Legge serve a limitare l’accesso delle piattaforme dei social media ai minori nell’UE
Oggi la Commissione europea ha approvato la legge KIDS dell’UE per migliorare la sicurezza online dei minori in tutta l’Unione.
La proposta vieta alle piattaforme di social media di far accedere ai minori di 13 anni e fissa un’età minima, 15 anni, per aprire un proprio account. Ora le piattaforme dovranno dimostrare che i loro servizi sono adeguati all’età e sicuri fin dalla progettazione.
La presidente della Commissione Ursula von der Leyen ha dichiarato: “Oggi i nostri figli utilizzano le tecnologie più sofisticate mai create. Tecnologia che non è mai stata creata pensando al loro benessere. Il nostro KIDS Act sta invertendo l’onere della prova: spetta alle piattaforme dimostrare che sono sicure fin dalla progettazione. E rimettiamo i genitori al posto di guida, fornendo loro gli strumenti per aiutare i loro figli a navigare in un mondo online più sicuro.”
La proposta di legge è strutturata su quattro punti:
1. Account sui social dai 15 anni, prima il controllo parentale
La legge EU KIDS propone che i bambini possono creare account autonomi sui servizi di social media, solo a partire dall’età di 15 anni.
Per i bambini di età compresa tra i 13 e i 15 anni, la proposta prevede il controllo parentale, che consente loro di creare mini account a cui i bambini possono accedere tramite l’account del tutore, ciò consentirebbe di accedere a social media e piattaforme di condivisione video adeguati all’età. Inoltre, i servizi disponibili sui mini account devono essere progettati con garanzie, come contatti sociali limitati e tempo limitato sullo schermo fino a un’ora al giorno.
I bambini di età compresa tra 3 e 13 anni non possono accedere ai social media, ma possono accedere a servizi di condivisione video appositamente progettati per i bambini attraverso account del tutore.
2. Sicurezza fin dalla progettazione
La legge impone una serie di obblighi per tutti i servizi online che offrono social media, condivisione di video, videogiochi online, compagni di IA e chatbot agli utenti di età inferiore ai 18 anni.
Saranno divietate funzioni che creano dipendenza e i feed di raccomandazione basati sulla profilazione che trascinano i minori in “buchi di coniglio” di contenuto nocivo. Previsto anche il divieto di scorrimento infinito senza punti di arresto, trucchi di ricompensa e notifiche push durante le ore di sonno, nonché il contatto non richiesto da estranei.

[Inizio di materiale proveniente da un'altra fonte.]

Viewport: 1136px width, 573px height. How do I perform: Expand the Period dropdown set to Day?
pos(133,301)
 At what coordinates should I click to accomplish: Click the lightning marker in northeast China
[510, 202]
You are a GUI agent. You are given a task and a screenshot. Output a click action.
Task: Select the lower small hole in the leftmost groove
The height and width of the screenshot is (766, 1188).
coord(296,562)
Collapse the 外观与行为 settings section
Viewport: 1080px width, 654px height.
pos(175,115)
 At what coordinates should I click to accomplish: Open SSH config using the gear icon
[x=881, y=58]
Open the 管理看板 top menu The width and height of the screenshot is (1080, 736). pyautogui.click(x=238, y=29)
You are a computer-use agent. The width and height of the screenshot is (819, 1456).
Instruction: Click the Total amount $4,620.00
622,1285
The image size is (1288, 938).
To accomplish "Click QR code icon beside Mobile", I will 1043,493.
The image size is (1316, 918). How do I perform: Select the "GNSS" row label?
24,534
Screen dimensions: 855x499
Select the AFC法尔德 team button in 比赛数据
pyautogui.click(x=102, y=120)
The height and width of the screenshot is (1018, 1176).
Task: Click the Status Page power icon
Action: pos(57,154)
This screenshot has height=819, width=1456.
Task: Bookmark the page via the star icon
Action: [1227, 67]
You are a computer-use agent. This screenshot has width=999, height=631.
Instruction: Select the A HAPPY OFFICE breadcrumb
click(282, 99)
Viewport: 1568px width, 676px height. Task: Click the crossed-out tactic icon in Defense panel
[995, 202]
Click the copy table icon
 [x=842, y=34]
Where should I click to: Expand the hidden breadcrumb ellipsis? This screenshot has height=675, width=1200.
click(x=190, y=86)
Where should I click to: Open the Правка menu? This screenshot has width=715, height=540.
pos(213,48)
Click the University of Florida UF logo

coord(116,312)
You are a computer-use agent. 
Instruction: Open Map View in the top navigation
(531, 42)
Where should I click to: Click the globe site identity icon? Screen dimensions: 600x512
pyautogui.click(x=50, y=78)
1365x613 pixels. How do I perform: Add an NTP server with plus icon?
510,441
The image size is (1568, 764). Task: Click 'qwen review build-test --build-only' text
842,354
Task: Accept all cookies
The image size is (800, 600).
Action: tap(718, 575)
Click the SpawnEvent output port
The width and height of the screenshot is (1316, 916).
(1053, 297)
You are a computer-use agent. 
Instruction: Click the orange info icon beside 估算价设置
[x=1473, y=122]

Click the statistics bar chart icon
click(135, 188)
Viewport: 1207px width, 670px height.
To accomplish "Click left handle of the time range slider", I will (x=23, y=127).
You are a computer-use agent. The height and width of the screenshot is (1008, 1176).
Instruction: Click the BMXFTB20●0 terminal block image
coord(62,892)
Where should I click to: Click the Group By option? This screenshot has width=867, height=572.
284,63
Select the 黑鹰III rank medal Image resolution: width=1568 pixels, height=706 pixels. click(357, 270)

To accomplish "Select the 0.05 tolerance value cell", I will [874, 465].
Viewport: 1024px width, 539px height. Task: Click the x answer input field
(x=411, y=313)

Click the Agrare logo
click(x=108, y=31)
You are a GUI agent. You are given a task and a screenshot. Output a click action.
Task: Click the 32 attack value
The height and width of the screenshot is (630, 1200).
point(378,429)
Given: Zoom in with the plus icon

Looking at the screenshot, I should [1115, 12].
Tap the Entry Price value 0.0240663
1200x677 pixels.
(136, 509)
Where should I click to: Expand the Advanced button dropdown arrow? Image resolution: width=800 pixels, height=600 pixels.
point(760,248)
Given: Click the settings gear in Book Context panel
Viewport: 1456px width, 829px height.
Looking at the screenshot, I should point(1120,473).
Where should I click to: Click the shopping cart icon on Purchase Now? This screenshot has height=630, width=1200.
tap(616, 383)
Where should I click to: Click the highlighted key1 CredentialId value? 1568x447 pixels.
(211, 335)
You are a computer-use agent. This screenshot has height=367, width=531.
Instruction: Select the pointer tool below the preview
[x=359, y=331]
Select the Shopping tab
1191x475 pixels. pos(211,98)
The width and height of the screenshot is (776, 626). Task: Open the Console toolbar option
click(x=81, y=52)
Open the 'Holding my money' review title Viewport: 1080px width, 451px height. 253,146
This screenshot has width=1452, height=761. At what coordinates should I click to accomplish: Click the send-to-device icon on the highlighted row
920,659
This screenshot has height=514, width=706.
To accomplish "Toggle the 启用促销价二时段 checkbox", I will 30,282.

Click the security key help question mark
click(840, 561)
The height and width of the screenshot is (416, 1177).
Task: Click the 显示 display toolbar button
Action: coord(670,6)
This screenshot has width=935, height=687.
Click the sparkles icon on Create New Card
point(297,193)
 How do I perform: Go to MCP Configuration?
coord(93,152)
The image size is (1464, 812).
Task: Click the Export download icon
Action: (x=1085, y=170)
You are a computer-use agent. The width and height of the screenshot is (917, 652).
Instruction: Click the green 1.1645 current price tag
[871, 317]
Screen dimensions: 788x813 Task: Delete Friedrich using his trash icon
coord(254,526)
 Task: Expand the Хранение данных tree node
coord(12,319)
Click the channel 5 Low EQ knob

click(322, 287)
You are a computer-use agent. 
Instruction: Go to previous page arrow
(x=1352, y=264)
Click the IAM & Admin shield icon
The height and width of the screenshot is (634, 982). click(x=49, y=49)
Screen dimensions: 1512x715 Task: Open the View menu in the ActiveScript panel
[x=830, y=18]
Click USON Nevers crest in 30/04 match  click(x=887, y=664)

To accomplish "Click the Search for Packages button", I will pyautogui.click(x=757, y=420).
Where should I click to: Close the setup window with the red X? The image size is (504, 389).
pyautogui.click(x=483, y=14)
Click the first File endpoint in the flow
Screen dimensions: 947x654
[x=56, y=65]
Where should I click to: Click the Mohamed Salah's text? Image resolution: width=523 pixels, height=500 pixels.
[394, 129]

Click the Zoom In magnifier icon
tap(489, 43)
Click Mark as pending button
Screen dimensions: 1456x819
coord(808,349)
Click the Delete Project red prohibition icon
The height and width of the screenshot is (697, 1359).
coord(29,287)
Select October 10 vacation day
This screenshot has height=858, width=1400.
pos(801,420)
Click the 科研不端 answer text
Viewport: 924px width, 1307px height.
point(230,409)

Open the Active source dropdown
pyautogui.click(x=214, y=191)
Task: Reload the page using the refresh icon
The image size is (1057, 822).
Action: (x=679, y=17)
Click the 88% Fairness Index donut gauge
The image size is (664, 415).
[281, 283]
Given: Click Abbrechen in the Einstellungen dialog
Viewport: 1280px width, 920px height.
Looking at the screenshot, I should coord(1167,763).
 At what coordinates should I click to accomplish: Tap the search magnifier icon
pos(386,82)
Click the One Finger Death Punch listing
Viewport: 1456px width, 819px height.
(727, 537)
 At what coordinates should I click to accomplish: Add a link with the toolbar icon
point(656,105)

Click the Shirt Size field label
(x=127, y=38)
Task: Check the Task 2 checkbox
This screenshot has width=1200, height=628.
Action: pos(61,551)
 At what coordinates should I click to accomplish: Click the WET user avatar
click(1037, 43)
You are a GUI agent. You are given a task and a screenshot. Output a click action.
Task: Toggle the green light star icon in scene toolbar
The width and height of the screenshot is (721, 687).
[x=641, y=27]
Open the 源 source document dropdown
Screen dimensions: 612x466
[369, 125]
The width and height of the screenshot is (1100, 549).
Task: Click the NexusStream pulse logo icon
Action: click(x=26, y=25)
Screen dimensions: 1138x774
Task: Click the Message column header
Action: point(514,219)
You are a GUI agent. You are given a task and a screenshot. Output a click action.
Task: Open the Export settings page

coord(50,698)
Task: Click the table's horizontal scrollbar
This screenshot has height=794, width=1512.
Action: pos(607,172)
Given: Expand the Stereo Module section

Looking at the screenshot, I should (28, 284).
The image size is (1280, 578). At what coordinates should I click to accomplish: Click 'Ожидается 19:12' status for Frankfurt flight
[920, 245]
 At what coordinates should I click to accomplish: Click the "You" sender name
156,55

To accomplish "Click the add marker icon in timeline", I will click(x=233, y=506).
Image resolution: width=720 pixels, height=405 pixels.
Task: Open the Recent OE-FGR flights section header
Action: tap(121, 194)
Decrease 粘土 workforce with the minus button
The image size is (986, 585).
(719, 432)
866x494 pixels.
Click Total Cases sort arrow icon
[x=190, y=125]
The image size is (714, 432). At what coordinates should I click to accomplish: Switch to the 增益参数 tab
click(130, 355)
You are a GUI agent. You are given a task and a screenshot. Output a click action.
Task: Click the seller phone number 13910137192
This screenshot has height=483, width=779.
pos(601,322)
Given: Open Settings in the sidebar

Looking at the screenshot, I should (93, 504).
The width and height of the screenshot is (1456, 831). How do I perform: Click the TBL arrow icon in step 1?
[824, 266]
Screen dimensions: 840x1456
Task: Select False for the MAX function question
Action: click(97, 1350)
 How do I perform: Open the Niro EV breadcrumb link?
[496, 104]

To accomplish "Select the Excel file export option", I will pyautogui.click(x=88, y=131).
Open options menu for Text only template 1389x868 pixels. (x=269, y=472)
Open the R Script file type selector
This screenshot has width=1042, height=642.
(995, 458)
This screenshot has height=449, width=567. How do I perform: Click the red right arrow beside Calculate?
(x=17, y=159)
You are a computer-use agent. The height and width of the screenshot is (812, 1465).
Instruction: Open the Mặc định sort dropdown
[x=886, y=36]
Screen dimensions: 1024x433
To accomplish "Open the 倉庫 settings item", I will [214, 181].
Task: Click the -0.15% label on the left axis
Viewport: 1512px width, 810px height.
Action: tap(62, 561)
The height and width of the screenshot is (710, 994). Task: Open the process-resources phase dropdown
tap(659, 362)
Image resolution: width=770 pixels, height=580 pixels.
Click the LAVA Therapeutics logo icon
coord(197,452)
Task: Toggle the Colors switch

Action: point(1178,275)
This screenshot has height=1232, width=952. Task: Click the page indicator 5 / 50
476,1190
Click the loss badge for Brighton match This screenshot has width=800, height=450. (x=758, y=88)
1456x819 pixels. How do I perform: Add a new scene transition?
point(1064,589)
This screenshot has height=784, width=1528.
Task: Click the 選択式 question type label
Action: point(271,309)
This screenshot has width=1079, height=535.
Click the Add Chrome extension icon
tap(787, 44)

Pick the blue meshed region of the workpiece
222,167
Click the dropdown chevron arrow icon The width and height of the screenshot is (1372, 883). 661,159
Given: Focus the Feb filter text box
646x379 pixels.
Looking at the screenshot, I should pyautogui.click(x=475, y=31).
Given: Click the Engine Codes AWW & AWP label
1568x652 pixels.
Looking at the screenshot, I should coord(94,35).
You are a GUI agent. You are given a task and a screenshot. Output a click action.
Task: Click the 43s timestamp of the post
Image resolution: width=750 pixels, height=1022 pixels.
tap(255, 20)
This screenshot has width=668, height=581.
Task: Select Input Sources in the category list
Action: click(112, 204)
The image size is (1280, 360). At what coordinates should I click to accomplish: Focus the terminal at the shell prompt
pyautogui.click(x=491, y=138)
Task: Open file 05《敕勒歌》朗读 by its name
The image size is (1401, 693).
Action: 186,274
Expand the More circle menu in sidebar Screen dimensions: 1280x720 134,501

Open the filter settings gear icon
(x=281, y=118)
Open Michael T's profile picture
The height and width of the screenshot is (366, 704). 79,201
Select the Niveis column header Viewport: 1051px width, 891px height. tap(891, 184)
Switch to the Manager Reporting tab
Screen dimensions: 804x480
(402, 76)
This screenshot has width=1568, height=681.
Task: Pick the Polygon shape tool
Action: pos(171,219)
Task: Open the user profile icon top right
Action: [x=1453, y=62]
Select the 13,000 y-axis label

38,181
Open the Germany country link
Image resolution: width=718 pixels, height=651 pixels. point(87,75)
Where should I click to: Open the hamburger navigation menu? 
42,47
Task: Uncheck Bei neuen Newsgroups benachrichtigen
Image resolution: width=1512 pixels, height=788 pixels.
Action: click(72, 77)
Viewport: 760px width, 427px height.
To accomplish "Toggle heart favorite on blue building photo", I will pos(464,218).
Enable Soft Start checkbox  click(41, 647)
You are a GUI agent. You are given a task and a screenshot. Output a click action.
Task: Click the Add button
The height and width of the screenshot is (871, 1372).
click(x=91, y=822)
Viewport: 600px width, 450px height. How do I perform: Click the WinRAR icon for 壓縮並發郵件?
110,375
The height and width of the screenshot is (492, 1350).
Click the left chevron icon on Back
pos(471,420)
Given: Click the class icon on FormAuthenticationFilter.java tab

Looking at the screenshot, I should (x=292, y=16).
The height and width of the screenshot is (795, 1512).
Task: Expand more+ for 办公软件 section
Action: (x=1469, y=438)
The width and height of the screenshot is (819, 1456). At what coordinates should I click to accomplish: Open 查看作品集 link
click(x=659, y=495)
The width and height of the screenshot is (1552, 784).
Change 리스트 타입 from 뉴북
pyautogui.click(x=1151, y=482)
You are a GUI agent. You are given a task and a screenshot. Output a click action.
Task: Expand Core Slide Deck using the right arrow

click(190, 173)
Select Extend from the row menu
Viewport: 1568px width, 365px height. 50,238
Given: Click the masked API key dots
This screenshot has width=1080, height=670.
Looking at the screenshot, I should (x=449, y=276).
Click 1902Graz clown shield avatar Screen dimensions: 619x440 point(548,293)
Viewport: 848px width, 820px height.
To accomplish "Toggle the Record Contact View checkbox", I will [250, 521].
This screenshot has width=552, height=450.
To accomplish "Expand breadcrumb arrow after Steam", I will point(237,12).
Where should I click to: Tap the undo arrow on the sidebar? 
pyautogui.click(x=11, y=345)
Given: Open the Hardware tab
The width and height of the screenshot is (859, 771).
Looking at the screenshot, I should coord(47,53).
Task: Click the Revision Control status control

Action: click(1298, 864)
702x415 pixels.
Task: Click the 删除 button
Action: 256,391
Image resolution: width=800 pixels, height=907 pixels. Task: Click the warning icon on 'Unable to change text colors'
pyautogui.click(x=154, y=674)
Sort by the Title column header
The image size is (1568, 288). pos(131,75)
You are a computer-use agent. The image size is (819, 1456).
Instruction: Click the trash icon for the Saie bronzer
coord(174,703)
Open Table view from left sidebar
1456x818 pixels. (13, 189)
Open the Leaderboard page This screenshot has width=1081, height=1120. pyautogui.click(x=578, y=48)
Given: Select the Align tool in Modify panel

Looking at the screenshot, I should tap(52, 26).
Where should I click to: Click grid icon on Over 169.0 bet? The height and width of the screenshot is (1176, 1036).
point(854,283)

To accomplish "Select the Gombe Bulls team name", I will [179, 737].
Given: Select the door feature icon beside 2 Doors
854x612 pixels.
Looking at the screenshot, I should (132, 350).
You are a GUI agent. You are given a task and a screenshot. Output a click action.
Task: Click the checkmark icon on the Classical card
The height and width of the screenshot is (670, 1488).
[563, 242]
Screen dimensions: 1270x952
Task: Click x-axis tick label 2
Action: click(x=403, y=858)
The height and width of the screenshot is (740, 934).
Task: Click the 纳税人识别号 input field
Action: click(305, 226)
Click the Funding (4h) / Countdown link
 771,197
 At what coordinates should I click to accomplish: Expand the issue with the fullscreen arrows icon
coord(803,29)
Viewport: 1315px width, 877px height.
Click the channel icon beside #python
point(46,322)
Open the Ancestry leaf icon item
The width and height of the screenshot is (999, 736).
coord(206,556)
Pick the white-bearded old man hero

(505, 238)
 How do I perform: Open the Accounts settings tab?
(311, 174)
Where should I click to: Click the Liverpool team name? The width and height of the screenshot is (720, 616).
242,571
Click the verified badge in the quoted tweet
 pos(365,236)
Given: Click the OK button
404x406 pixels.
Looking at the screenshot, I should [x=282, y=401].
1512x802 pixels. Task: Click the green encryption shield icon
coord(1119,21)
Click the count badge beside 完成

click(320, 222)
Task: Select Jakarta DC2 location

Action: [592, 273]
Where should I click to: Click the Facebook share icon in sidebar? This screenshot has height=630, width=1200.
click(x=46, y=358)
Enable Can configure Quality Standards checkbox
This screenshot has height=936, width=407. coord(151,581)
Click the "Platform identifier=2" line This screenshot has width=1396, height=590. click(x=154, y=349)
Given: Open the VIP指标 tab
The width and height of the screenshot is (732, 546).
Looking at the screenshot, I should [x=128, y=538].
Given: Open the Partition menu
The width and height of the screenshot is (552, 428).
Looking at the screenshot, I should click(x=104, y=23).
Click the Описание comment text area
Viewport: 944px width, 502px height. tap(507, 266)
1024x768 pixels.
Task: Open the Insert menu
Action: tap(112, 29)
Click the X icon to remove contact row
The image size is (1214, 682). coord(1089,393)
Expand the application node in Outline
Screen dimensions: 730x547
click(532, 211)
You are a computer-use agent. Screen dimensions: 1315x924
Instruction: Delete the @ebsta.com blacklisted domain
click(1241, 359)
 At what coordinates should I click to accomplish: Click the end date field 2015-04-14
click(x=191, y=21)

I profili per i minori devono essere privati per impostazione predefinita, con geolocalizzazione, accesso alla telecamera e al microfono disattivati. I servizi online devono inoltre offrire ai minori modi semplici per bloccare e disattivare gli utenti, strumenti efficaci di gestione del tempo e sistemi di raccomandazione sicuri che i minori possano controllare, sintonizzare e ripristinare.
3. Assicurazione dell’età
I servizi online e gli app store devono utilizzare strumenti di assicurazione dell’età. Possono, ad esempio, utilizzare l’app di verifica dell’età dell’UE, che non conserva documenti di identità o dati biometrici, soddisfacendo così le massime garanzie in materia di tutela della vita privata. Gli Stati membri saranno strettamente coinvolti nella creazione di questo ecosistema.
Inoltre, i fornitori di servizi di social media e piattaforme di condivisione video saranno chiamati a effettuare la verifica dell’età quando un utente apre un nuovo account.
4. Applicazione efficace
La proposta inverte l’onere della prova, rendendo i fornitori di piattaforme online di dimensioni molto grandi responsabili della prova che i loro servizi sono “sicuri fin dalla progettazione”.
Essi saranno tenuti a presentare un piano di conformità alla Commissione e a un revisore indipendente che deve valutare attentamente il nuovo servizio, la nuova caratteristica o la nuova funzionalità.